* [WHAT TO PRODUCE]:
Print the listing below in full. Alter nothing.

* [SOURCE MATERIAL]:

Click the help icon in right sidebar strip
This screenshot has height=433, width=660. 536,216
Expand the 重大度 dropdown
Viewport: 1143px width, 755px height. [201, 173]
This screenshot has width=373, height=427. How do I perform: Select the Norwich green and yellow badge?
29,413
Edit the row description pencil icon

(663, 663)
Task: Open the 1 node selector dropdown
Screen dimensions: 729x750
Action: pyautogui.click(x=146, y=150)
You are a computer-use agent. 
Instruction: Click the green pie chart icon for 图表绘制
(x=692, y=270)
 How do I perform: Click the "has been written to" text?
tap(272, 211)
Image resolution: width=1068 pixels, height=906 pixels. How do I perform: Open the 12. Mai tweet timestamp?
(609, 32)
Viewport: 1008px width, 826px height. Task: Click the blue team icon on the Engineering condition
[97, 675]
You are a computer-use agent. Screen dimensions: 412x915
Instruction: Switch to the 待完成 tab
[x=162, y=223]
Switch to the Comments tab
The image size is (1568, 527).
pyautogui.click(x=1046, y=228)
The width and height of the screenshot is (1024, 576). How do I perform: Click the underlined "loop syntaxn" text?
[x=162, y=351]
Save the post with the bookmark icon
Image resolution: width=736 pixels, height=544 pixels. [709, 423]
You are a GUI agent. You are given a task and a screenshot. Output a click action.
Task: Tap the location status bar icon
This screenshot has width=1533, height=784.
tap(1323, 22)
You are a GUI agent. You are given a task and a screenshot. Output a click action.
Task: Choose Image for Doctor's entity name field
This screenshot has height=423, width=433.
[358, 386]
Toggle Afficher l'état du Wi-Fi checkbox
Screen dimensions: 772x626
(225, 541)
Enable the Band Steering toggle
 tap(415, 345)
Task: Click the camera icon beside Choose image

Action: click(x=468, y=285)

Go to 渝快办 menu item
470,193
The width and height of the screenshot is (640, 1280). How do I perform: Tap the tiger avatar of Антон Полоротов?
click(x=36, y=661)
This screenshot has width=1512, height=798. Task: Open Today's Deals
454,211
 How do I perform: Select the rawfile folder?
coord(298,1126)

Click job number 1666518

* [SOLUTION TO THIS TASK]:
Click the help icon in right sidebar strip
This screenshot has height=433, width=660. 536,216
Expand the 重大度 dropdown
Viewport: 1143px width, 755px height. [201, 173]
This screenshot has width=373, height=427. How do I perform: Select the Norwich green and yellow badge?
29,413
Edit the row description pencil icon

(663, 663)
Task: Open the 1 node selector dropdown
Screen dimensions: 729x750
Action: pyautogui.click(x=146, y=150)
You are a computer-use agent. 
Instruction: Click the green pie chart icon for 图表绘制
(x=692, y=270)
 How do I perform: Click the "has been written to" text?
tap(272, 211)
Image resolution: width=1068 pixels, height=906 pixels. How do I perform: Open the 12. Mai tweet timestamp?
(609, 32)
Viewport: 1008px width, 826px height. Task: Click the blue team icon on the Engineering condition
[97, 675]
You are a computer-use agent. Screen dimensions: 412x915
Instruction: Switch to the 待完成 tab
[x=162, y=223]
Switch to the Comments tab
The image size is (1568, 527).
pyautogui.click(x=1046, y=228)
The width and height of the screenshot is (1024, 576). How do I perform: Click the underlined "loop syntaxn" text?
[x=162, y=351]
Save the post with the bookmark icon
Image resolution: width=736 pixels, height=544 pixels. [709, 423]
You are a GUI agent. You are given a task and a screenshot. Output a click action.
Task: Tap the location status bar icon
This screenshot has width=1533, height=784.
tap(1323, 22)
You are a GUI agent. You are given a task and a screenshot. Output a click action.
Task: Choose Image for Doctor's entity name field
This screenshot has height=423, width=433.
[358, 386]
Toggle Afficher l'état du Wi-Fi checkbox
Screen dimensions: 772x626
(225, 541)
Enable the Band Steering toggle
 tap(415, 345)
Task: Click the camera icon beside Choose image

Action: click(x=468, y=285)

Go to 渝快办 menu item
470,193
The width and height of the screenshot is (640, 1280). How do I perform: Tap the tiger avatar of Антон Полоротов?
click(x=36, y=661)
This screenshot has width=1512, height=798. Task: Open Today's Deals
454,211
 How do I perform: Select the rawfile folder?
coord(298,1126)

Click job number 1666518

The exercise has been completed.